Making our way to Kamakura, home of the famous giant Buddha statute, leads us to curry in a tiny restaurant off the main drag; it comes with a generous side of vegetables and I eat mine with iced oolong tea, a common alternative to the country’s ubiquitous beer. Japanese curries are delightfully flavourful and the mind level of spiciness makes it easier for the underlying flavours to come through; the wise eater takes the curry with the pickles served on the side, including the slightly bitter, earthy burdock root and crunchy daikon.

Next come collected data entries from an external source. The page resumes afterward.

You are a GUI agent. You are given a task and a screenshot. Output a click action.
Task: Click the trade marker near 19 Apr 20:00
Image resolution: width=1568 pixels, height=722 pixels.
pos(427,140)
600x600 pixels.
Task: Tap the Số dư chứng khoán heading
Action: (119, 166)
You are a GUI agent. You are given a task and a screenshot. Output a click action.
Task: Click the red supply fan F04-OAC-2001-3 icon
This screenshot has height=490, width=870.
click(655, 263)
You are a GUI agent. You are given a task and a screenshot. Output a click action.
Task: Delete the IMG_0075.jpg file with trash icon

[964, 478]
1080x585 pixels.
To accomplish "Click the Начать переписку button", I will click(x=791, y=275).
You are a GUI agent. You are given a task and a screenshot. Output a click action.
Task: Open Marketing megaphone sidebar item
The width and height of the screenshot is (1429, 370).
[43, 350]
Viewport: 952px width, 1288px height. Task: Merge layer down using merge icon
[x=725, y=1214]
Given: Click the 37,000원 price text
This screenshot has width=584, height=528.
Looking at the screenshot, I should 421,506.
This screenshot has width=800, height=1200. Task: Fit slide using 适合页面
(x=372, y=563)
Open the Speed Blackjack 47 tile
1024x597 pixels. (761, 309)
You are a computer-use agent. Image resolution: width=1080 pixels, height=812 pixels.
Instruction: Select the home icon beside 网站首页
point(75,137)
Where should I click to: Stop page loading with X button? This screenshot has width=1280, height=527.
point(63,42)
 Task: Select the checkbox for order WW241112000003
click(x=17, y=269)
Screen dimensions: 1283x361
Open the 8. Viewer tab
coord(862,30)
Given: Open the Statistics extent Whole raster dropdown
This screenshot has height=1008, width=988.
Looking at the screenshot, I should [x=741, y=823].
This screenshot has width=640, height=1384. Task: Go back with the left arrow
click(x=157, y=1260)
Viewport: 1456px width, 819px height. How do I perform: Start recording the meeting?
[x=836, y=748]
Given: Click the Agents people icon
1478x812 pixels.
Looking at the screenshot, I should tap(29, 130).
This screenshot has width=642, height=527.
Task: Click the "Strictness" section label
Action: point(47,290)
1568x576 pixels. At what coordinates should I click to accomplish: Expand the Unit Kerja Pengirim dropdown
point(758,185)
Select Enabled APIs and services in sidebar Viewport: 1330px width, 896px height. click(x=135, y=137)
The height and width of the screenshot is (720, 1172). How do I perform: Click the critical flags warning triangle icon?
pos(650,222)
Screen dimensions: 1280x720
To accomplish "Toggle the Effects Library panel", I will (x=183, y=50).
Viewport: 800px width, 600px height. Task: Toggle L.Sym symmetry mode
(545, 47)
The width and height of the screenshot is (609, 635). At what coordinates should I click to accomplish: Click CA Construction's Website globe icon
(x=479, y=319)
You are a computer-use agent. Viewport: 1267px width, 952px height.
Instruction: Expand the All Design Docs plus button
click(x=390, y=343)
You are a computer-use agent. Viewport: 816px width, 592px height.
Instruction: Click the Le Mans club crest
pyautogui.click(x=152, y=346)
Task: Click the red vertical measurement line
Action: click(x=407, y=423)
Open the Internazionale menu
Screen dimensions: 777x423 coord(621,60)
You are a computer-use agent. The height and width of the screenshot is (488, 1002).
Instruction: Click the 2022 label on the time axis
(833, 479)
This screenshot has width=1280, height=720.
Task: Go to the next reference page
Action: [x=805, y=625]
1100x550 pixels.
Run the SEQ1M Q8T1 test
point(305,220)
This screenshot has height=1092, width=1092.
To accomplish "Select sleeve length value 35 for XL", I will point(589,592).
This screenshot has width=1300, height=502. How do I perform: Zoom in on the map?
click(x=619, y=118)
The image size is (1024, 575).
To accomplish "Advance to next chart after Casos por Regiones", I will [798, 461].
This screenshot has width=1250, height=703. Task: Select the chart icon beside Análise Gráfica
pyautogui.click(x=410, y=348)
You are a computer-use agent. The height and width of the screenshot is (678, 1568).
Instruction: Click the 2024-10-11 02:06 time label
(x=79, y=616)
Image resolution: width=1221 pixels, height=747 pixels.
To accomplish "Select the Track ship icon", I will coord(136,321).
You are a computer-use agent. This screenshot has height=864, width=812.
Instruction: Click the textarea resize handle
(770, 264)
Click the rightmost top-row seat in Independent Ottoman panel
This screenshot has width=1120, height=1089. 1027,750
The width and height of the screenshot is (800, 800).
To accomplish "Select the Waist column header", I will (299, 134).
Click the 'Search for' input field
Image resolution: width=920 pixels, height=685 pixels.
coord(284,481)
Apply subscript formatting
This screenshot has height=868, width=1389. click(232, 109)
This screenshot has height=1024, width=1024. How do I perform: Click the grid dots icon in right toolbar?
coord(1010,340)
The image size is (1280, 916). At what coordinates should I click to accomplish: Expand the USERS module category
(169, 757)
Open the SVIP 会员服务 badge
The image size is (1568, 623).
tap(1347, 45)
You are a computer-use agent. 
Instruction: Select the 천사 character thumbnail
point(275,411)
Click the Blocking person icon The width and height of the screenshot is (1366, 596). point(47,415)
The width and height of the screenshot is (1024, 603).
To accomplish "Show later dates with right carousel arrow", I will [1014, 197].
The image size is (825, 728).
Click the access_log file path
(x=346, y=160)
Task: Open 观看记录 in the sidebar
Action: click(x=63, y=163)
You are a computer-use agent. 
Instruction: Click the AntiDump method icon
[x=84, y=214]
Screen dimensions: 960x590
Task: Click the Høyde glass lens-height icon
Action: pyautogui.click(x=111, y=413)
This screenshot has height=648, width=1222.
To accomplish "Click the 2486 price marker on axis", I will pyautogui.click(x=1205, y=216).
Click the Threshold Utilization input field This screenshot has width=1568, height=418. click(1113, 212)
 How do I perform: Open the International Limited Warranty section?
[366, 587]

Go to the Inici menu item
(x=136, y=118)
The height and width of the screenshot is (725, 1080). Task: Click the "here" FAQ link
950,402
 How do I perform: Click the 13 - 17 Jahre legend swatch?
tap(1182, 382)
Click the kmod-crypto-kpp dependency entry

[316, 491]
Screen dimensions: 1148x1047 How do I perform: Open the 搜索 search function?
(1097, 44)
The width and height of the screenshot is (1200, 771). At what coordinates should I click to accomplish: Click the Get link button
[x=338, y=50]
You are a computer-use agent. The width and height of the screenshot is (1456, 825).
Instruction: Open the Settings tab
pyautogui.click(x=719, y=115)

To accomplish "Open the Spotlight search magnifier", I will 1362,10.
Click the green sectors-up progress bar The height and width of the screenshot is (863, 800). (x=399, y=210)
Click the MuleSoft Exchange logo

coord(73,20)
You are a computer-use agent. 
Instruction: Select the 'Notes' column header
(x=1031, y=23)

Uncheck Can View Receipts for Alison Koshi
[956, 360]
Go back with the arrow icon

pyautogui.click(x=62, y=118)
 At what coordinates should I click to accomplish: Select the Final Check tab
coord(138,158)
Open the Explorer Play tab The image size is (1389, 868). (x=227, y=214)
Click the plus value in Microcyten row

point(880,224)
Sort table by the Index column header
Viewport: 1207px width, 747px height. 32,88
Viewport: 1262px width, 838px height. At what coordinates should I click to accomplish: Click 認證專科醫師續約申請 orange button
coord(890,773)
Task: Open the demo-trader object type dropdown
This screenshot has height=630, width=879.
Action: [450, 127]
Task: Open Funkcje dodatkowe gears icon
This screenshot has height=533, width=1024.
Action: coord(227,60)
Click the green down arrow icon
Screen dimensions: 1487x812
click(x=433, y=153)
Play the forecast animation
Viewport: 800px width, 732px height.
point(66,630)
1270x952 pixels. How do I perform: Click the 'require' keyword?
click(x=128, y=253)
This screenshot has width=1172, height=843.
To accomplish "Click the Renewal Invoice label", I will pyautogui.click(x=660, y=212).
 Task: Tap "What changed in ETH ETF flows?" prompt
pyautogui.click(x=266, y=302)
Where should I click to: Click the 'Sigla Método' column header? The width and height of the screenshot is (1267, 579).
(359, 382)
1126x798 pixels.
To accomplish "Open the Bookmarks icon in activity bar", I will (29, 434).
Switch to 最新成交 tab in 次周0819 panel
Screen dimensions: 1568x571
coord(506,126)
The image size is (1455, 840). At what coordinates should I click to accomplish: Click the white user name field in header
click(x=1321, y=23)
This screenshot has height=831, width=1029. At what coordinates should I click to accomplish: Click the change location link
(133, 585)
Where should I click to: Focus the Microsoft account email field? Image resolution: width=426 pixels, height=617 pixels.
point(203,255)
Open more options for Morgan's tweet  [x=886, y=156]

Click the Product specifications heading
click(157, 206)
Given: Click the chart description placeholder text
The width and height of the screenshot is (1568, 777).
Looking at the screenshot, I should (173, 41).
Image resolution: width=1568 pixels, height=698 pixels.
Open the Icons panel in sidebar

We also go to Birdland, hidden deep in the heart of a building that requires you to slip through a flight of stairs (or two) and through the doorway of a restaurant that specializes in yakitori, but in a highly elevated form. The chefs cook the food in front of the diners, selecting whatever’s freshest and most interesting. The gingko nuts prove to be my favourite, but they also offer us liver, chicken with wasabi, and mushrooms, one of which we are instructed to eat with a tiny, wrinkled citrus fruit like a lime, with a more intensely sharp and bitter flavour.

I find myself slowly becoming besotted with Japanese food and the broad nature of Japanese cuisine. In nations like the States, Japan is reduced to the world of sushi and teriyaki, tempura and ramen. Yet, Japan’s food is about so much more than that; the country’s street food is amazing, and the array of pastries served is particularly astounding. They lack the sickly-sweet flavour many American and European pastries have, and they come in exciting and unexpected flavours, including sakura, ubiquitous at this time of year thanks to the trees bursting into bloom all around us; if it exists, it comes in sakura flavour, much to my delight, and I plow through sakura mochi along with agemanjuu, a fried pastry served at Asakusa than I demand seconds of to sate my obsession.

Less than a week into my stay in Japan, I already want to stay here forever.